When you have children, it's important for you to monitor how they react to members of your extended family. Ideally, there will be a close bond between everyone, but you may sometimes notice that one of your children seems afraid of a certain family member. Children won't always divulge their reasons to you — they may not feel comfortable with sharing what is causing them to experience this fear—but this doesn't mean that you should ignore it. If this situation is present in your family, it's worthwhile to have your child talk to a therapist who works with children. The child may open up and reveal many different reasons for this situation, including the following.
Abuse Or The Threat Of Abuse
One of the many reasons that your child may be afraid of an extended member of your family is that there has been either an instance of abuse or the threat of abuse. For example, perhaps the child's aunt and uncle were babysitting him or her and spanked the child. If you don't believe in spanking your children, this act could be very upsetting and scary to your child — so much so that he or she might not want to tell you about it. The child could constantly feel as though another spanking could take place, thus leading to being afraid around this person.

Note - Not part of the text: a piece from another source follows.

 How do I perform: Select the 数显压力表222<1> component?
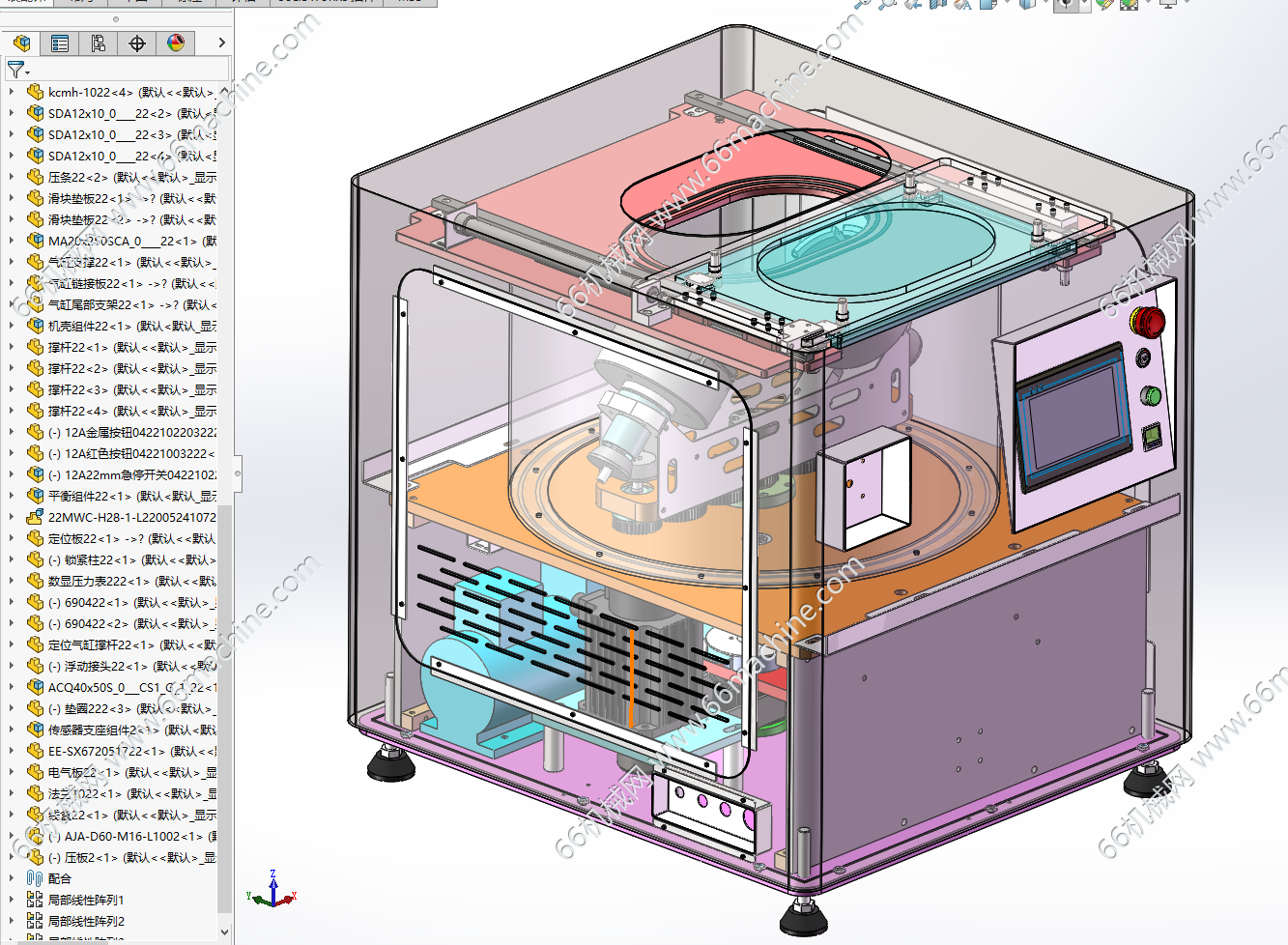[x=99, y=581]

Although you never want to think about someone touching your child inappropriately, the reality is this happens to some children. It's not always a stranger who is the perpetrator, either. Some children end up being victims to members of their own extended family. This is a highly delicate subject, but your child will hopefully feel comfortable bring it up in the safe environment of a therapist's office. Although therapy sessions are confidential, you can expect the therapist to report this incident because he or she has a professional obligation to do so.
Relationship With You
It's also possible that you could have a strained relationship with one of your extended family members that makes your child feel uneasy. Even if you haven't outlined the nature of the relationship with your child, children can often pick up on tension between adults. The child may feel that if you have your issues with the other person, this makes the person a bad person — and someone to fear. Your child may grow to be nervous around someone even if this person has never done anything to deserve it.